SELECTED EXCERPT:
------
C:\Users\username\AppData\Local\Programs\Python\Python39\python.exe -m venv 'se_env'

ShellScript

2. Installing required libraries

Since we’ll be using a fair amount of libraries, it’s easier for us and for the final user to define a requirements.txt file, the reason being we can quickly install all dependencies with a single pip command.

The requirements.txt file will be located inside our project folder, sentiment-analysis-with-python, and will contain the following packages:

customtkinter
xlsxwriter
matplotlib
nltk
numpy
pandas
polars
pyarrow
pyinstaller
scikit-learn
seaborn
spyder-kernels
textblob
tk
tomli
wordcloud

We can then activate our virtual environment from within the main project folder on the current terminal session and install all the dependencies. We must remember that Activate.ps1 is meant for PowerShell; other shells have their own activate script.

Code

se_env/Scripts/Activate.ps1

ShellScript

pip install -r requirements.txt

ShellScript

Implementing the main components

Once we have a good understanding of the project’s general structure and packages, we can implement the main modules, classes, and functions; this way, we have clarity of what goes where.

There are multiple ways of approaching this step:

Implementing classes and functions using placeholders: Each class and function is followed by a temporary pass statement upon initial writing. When we need to write the class or function, we simply remove the temporary statement and write our code. This approach works better when we add docstrings for each definition; it helps us remember and clarify what the definition is for.
Implementing boilerplate code: Boilerplate code is code repeated in multiple places with little to no variation; if we declare a child class that inherits from a parent class, we would declare the class itself, including an __init__(self) method, and a call the parent class by including a super().__init__(self) method.
Implementing pseudocode: An artificial and informal language usually comprised of simpler code and comments. It helps clarify what we intend to do with our classes and functions but is not necessarily executable to the full extent.
Implementing skeletons: Similar to pseudocode, skeleton programming consists of a simpler version of our intended code, though it differs in that it can be compiled without errors.

For this example, we’ll combine the first two approaches and reason the code as we move forward.
------
PROBLEM STATEMENT: According to the Python project setup excerpt, where is the requirements.txt file located?
------
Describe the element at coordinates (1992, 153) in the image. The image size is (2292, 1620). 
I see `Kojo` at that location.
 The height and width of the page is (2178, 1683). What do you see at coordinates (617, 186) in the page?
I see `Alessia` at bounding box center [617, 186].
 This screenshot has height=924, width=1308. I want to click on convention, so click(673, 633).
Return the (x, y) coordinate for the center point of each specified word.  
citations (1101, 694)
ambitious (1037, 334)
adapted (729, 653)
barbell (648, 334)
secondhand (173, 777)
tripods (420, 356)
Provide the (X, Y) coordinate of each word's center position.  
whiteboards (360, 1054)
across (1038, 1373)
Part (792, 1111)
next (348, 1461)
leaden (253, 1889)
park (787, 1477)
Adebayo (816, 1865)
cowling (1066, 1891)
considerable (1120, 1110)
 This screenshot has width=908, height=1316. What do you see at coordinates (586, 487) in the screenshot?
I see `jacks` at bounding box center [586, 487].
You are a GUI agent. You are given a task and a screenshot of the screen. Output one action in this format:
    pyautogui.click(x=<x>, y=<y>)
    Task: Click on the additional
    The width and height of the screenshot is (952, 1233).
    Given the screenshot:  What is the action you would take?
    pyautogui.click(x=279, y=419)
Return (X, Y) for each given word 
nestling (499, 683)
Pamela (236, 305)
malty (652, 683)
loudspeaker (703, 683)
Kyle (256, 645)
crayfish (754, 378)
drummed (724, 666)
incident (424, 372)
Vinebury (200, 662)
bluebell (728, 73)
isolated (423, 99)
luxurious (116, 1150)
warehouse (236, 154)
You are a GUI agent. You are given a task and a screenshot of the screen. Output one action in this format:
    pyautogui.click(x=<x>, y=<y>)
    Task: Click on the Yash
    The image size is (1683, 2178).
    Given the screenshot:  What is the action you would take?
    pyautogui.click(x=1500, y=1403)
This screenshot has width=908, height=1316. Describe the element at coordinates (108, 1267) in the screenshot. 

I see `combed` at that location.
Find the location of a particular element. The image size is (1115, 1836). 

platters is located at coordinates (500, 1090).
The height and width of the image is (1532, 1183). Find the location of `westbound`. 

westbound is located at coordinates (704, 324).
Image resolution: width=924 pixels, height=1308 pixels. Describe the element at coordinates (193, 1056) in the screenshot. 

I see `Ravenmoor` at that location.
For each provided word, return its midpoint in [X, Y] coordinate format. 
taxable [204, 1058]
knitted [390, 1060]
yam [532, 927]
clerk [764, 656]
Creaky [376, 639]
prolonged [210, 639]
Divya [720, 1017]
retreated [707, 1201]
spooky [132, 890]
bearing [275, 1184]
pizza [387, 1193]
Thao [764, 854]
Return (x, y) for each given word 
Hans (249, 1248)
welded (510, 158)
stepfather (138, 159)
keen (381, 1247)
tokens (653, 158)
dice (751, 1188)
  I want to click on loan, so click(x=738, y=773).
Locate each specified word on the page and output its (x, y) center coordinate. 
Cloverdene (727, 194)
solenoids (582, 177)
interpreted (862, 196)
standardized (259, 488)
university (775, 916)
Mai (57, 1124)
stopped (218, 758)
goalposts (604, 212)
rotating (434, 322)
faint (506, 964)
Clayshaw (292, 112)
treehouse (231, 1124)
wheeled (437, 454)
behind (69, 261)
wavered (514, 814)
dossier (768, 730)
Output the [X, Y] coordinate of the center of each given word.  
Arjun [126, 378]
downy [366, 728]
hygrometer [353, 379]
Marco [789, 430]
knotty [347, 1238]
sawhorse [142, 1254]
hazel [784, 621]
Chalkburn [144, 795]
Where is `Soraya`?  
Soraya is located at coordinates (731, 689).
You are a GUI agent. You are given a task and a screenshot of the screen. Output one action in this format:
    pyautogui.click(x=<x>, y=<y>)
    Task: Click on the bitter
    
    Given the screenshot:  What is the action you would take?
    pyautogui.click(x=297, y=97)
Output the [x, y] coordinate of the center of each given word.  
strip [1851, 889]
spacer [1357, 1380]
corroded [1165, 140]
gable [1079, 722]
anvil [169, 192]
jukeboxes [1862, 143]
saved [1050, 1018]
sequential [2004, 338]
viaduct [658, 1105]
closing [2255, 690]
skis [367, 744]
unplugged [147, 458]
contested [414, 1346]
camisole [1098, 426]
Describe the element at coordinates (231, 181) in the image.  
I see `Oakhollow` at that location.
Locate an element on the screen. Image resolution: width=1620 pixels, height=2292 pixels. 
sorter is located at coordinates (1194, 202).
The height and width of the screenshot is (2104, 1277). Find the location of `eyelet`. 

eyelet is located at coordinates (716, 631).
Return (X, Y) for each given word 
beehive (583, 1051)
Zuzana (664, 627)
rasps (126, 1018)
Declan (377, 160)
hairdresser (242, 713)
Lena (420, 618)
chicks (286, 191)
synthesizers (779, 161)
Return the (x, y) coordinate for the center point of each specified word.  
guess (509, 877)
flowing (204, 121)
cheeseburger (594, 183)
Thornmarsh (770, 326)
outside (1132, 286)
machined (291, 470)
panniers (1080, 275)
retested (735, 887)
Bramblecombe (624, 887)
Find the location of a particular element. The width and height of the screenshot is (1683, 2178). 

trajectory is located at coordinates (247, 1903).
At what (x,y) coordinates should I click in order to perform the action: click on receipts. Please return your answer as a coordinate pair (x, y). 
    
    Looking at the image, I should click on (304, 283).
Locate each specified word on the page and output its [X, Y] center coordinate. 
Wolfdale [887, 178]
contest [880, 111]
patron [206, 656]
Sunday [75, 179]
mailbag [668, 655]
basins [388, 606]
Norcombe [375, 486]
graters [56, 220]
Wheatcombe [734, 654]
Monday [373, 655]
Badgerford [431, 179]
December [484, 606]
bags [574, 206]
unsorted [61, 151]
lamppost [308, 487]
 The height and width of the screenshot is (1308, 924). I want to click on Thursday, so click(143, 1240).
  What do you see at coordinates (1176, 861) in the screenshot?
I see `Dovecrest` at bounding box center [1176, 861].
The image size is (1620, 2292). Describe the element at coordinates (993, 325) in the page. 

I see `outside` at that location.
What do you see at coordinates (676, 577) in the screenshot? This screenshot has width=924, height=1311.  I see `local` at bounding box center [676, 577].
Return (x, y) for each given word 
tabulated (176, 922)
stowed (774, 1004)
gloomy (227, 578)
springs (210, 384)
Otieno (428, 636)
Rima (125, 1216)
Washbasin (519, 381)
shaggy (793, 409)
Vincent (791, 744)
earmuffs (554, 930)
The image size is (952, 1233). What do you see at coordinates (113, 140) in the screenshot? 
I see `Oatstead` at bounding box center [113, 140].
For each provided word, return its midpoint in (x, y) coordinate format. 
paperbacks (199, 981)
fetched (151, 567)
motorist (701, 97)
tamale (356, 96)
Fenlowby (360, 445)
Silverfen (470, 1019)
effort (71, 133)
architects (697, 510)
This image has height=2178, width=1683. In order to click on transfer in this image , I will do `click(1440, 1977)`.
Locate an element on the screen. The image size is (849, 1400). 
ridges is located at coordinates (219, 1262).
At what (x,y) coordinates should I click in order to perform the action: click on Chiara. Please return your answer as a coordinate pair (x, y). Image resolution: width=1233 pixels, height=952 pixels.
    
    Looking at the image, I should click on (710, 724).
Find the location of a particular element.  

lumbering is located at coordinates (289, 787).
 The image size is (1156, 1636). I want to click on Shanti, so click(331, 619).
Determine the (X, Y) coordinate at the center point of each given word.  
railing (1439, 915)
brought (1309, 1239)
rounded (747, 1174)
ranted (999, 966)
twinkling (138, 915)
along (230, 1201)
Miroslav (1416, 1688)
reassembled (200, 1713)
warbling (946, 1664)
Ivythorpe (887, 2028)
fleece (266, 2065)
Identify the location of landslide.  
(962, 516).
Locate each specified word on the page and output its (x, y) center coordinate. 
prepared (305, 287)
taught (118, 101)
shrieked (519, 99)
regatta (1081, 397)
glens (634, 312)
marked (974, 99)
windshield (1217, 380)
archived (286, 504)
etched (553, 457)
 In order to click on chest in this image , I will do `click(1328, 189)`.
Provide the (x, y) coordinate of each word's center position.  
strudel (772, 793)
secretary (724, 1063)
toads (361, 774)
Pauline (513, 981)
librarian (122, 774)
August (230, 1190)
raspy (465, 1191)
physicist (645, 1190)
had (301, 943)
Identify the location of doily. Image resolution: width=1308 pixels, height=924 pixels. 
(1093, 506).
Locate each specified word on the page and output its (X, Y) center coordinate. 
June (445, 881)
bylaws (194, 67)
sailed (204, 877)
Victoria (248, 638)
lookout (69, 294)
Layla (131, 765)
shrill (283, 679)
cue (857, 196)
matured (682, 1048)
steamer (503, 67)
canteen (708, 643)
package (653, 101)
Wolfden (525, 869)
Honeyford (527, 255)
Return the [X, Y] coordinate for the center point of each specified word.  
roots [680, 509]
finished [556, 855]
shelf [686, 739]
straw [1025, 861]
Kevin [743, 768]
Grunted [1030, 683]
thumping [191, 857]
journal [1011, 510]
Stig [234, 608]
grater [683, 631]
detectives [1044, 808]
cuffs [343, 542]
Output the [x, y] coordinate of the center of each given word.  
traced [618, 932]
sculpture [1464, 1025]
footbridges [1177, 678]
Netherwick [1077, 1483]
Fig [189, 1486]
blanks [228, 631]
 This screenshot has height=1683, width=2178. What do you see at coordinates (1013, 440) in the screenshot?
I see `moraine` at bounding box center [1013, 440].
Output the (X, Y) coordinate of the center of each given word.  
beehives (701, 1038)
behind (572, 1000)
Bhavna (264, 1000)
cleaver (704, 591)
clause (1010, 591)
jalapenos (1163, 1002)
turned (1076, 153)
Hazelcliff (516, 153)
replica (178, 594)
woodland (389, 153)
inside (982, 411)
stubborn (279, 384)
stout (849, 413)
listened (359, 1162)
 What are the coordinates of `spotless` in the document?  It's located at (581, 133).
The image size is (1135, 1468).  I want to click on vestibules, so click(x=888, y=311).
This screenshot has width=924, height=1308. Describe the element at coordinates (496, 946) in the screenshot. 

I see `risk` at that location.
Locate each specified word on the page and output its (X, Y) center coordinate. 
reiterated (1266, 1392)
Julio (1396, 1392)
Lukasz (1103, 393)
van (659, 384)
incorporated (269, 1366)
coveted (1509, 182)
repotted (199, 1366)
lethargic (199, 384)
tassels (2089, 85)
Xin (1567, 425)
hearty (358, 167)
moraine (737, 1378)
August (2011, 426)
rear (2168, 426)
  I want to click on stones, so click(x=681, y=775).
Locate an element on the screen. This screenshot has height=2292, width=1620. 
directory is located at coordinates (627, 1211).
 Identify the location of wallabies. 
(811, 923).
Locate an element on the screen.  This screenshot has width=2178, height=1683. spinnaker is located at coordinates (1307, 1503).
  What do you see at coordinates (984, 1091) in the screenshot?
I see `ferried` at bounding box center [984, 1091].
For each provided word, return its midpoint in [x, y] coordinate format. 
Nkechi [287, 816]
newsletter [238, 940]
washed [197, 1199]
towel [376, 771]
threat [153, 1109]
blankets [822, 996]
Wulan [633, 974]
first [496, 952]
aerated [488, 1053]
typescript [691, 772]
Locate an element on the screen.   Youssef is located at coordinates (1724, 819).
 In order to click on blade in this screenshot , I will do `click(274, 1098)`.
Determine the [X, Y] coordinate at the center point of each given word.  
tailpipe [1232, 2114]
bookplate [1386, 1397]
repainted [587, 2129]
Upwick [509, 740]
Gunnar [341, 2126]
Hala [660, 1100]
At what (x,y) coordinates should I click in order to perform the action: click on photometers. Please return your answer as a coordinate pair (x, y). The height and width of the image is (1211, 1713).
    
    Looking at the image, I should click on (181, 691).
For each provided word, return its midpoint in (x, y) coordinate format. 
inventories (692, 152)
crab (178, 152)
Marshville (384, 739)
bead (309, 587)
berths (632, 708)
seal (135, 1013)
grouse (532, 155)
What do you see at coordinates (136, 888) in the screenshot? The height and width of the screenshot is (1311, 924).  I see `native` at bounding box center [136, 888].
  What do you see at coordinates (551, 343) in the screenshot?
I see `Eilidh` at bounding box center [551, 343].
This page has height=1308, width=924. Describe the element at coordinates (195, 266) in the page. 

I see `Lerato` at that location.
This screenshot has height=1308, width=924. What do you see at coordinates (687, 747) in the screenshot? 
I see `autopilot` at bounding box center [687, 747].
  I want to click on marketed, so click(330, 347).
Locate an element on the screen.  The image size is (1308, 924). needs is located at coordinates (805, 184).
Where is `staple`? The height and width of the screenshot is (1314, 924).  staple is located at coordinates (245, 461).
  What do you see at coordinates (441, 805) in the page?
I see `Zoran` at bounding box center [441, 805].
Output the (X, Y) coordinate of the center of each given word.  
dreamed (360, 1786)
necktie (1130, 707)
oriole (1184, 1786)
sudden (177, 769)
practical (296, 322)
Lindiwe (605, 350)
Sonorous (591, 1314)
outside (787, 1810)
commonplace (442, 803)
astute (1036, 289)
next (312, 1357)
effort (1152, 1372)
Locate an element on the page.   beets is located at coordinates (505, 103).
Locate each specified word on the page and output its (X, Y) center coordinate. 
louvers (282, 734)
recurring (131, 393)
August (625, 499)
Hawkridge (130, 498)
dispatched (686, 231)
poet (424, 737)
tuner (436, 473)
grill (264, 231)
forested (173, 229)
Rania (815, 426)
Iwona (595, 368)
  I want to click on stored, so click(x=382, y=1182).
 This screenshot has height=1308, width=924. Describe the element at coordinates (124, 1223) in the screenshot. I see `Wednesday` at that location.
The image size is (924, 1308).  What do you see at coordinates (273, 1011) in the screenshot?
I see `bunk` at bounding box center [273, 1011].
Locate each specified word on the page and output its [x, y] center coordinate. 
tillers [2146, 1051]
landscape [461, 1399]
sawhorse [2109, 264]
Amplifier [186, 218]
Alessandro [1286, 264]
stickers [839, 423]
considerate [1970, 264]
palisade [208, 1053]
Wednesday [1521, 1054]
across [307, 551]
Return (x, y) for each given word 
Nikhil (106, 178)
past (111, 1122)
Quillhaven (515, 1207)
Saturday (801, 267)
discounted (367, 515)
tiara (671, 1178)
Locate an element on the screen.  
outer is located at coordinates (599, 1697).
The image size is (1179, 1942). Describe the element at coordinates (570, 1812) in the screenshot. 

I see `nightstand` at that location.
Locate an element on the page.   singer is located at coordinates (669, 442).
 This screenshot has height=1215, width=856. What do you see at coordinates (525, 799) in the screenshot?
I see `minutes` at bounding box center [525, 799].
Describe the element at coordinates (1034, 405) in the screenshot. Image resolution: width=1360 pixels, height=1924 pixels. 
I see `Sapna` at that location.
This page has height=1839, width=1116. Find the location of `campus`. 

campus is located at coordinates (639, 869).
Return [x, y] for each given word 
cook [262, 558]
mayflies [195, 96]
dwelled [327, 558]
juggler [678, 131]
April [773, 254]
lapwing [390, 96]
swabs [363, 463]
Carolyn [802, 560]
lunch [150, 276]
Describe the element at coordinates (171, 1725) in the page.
------
THE RESPONSE: Inside the project folder, sentiment-analysis-with-python.